QUESTIONS TO ANSWER:
1. In the passage on dog separation anxiety, who should be called if a dog has a severe case?
2. Reproduce the part of the passage on dog separation anxiety that opens with the words containing "When you arrive" and closes with "dog’s separation anxiety?".

You could also give him something to keep him occupied. Kongs are great for this and the dog may never even notice you’ve left.
When you arrive home or wake up in the morning, again, don’t fuss him, let him out of the crate and take him outside to eliminate. That done, fuss him as much as you like.
Uh-oh! Too late. So how do I cure my dog’s separation anxiety?
There is no definitive answer to this as each case can be different. If the dog has a severe case then it is best to call a professional who has experience of dealing with it. Corrective training/rehabilitation needs to be exercised carefully and gradually based upon how the dog is responding to it. In less severe cases, there are some things you could try, beginning with those mentioned in the previous paragraphs.
Some vets may prescribe medication which may or may not work. I see this as masking the problem, it is best to desensitize the dog and cure the problem rather than simply covering it up.
Crating is recommended. But if a dog has never been in a crate, don’t just expect him to take to it immediately, it is likely the dog will need to be desensitized to it. This is achieved by leaving the crate open and throwing in a treat. Let the dog go in for the treat and back out again. Repeat until the dog is making the decision to go into the crate without any encouragement from you. Then you can begin locking the door, for short periods at first and increasing over time. All the time praising and treating your dog. This can take hours, days or even months to achieve and should done very gradually, in severe cases its best left to an expert. Please be aware that dogs who suffer with SAD will often try to escape and can cause themselves harm to their nose and paws whilst trying frantically to get out. Never leave your dog in the crate unattended until you are sure they are desensitized to it.

RECORDED DATA:
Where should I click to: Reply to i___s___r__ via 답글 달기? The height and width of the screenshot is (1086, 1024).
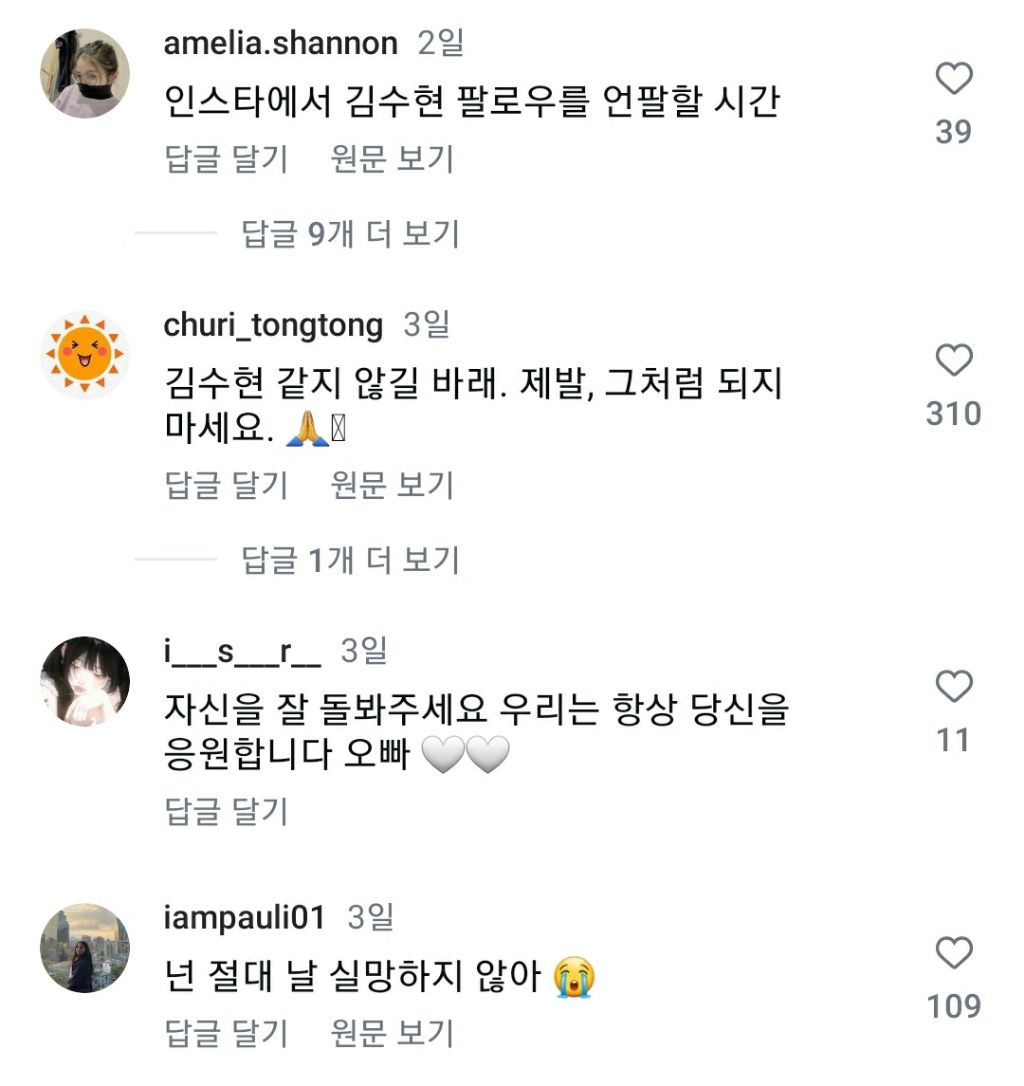point(226,812)
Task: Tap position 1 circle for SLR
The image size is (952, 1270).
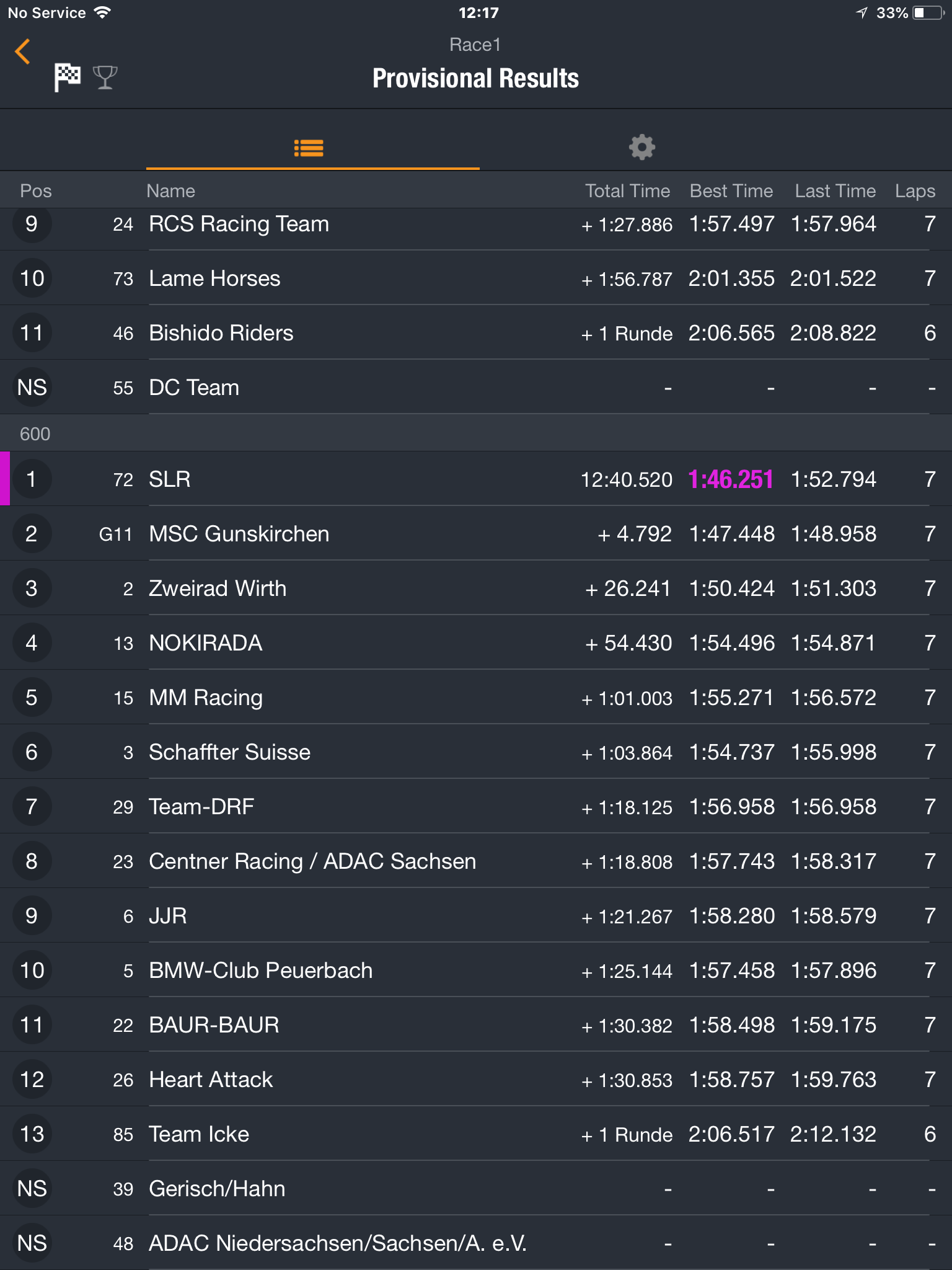Action: [x=32, y=479]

PER-TASK OUTPUTS:
1. A professional who has experience of dealing with it.

2.
When you arrive home or wake up in the morning, again, don’t fuss him, let him out of the crate and take him outside to eliminate. That done, fuss him as much as you like.
Uh-oh! Too late. So how do I cure my dog’s separation anxiety?